== TASK DETAILS ==
This exercise calls for the line with "Телеграм (58, 2107)", the line with "Законопроект № 14207 (101, 543)", and all lines between them in the material below, output exactly and with no other lines.

== INPUT DATA ==
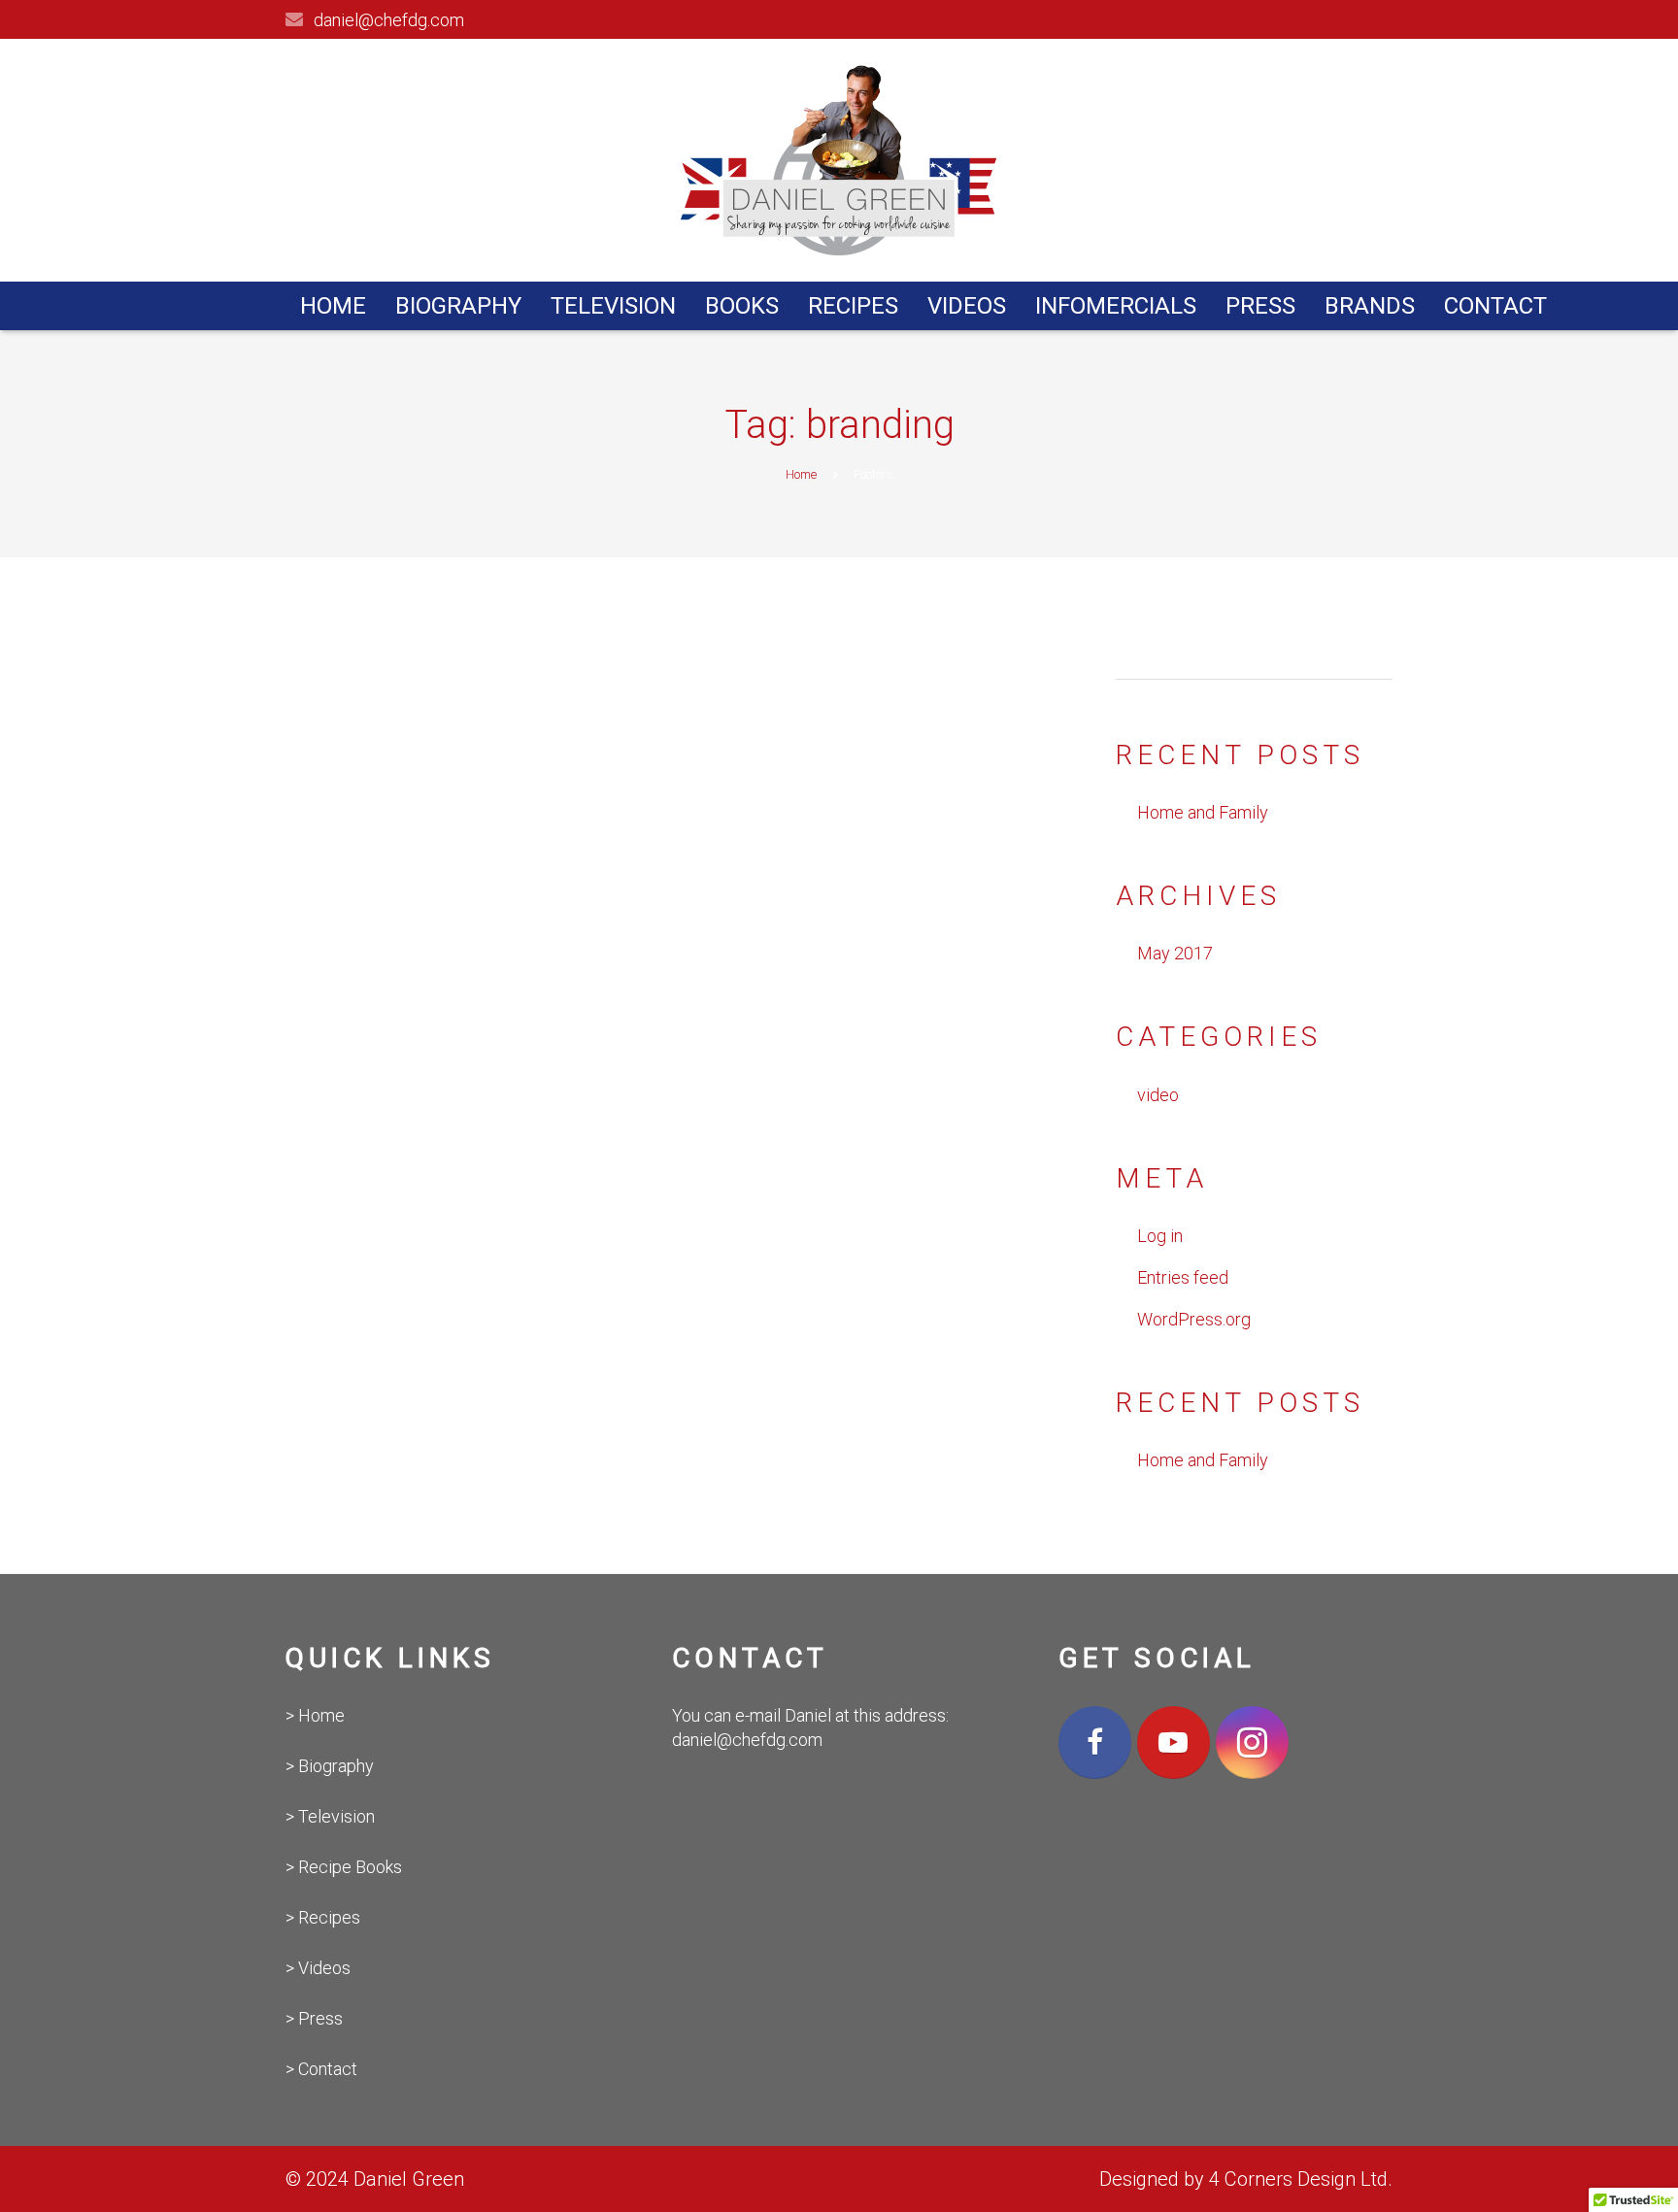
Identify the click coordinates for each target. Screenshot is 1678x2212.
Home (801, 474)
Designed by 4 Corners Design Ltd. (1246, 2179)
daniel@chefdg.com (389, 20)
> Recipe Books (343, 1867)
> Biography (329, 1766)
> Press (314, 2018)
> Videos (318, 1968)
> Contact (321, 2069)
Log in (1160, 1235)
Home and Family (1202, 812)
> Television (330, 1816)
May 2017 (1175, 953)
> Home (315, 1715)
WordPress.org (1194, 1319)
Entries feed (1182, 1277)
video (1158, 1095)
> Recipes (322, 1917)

* * *

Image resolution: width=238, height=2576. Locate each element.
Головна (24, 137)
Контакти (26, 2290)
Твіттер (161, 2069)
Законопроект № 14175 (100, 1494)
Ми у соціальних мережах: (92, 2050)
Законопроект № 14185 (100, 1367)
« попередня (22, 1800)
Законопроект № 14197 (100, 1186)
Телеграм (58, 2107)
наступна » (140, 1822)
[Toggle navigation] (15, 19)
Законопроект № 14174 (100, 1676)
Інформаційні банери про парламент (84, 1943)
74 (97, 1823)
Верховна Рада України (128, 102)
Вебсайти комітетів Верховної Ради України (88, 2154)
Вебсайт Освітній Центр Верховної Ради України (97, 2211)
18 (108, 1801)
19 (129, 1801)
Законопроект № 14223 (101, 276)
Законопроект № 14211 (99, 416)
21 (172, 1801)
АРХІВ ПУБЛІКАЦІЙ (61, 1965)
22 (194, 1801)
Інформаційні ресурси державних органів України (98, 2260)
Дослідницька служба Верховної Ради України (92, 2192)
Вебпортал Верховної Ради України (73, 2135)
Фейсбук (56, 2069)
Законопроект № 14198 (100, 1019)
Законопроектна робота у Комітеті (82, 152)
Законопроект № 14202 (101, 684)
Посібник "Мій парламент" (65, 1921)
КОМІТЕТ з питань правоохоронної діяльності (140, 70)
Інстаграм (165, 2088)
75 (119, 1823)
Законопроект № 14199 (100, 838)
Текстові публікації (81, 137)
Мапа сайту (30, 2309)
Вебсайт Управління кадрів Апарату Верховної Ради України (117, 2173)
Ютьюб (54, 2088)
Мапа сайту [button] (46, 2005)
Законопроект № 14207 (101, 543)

...

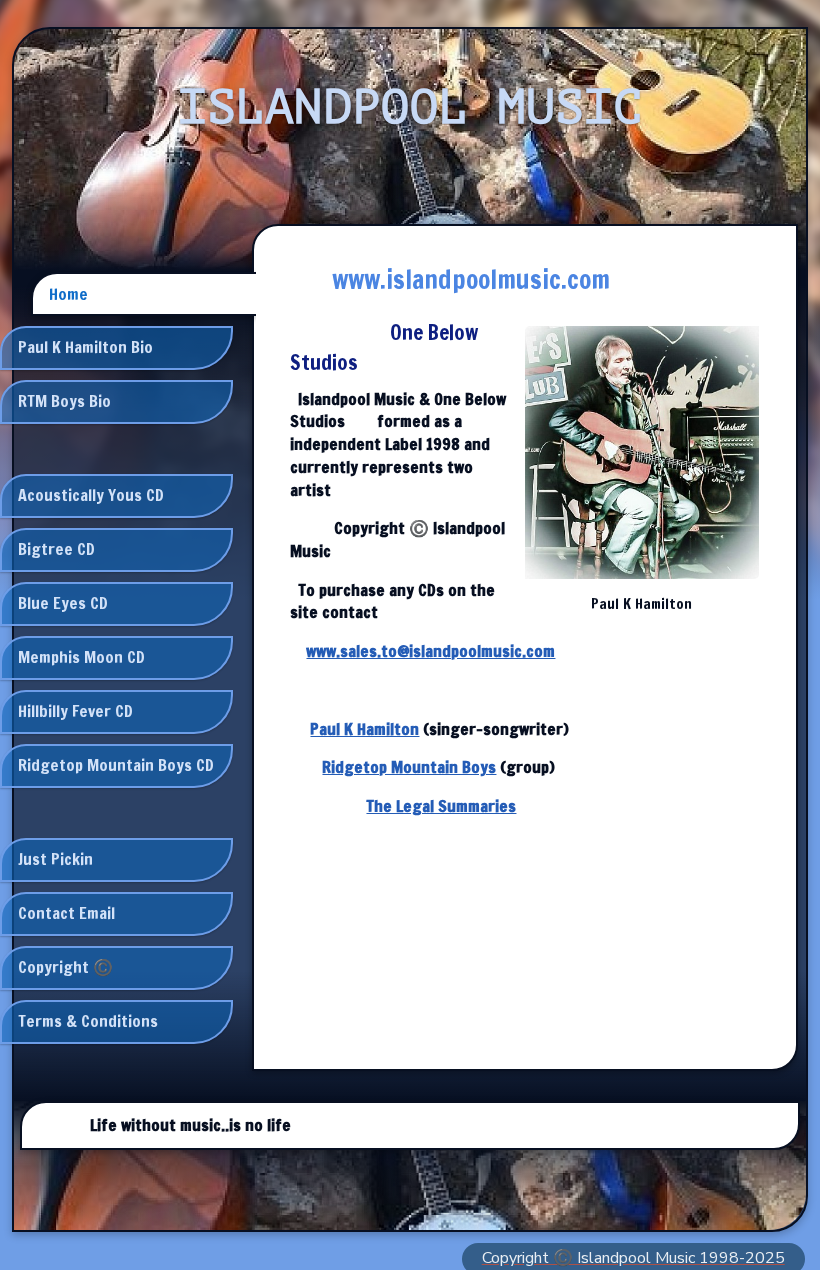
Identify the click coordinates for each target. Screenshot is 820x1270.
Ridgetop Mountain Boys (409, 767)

== TASK SOLUTION ==
Телеграм (58, 2107)
наступна » (140, 1822)
[Toggle navigation] (15, 19)
Законопроект № 14174 (100, 1676)
Інформаційні банери про парламент (84, 1943)
74 (97, 1823)
Верховна Рада України (128, 102)
Вебсайти комітетів Верховної Ради України (88, 2154)
Вебсайт Освітній Центр Верховної Ради України (97, 2211)
18 (108, 1801)
19 (129, 1801)
Законопроект № 14223 (101, 276)
Законопроект № 14211 (99, 416)
21 (172, 1801)
АРХІВ ПУБЛІКАЦІЙ (61, 1965)
22 (194, 1801)
Інформаційні ресурси державних органів України (98, 2260)
Дослідницька служба Верховної Ради України (92, 2192)
Вебпортал Верховної Ради України (73, 2135)
Фейсбук (56, 2069)
Законопроект № 14198 (100, 1019)
Законопроектна робота у Комітеті (82, 152)
Законопроект № 14202 (101, 684)
Посібник "Мій парламент" (65, 1921)
КОМІТЕТ з питань правоохоронної діяльності (140, 70)
Інстаграм (165, 2088)
75 (119, 1823)
Законопроект № 14199 (100, 838)
Текстові публікації (81, 137)
Мапа сайту (30, 2309)
Вебсайт Управління кадрів Апарату Верховної Ради України (117, 2173)
Ютьюб (54, 2088)
Мапа сайту [button] (46, 2005)
Законопроект № 14207 (101, 543)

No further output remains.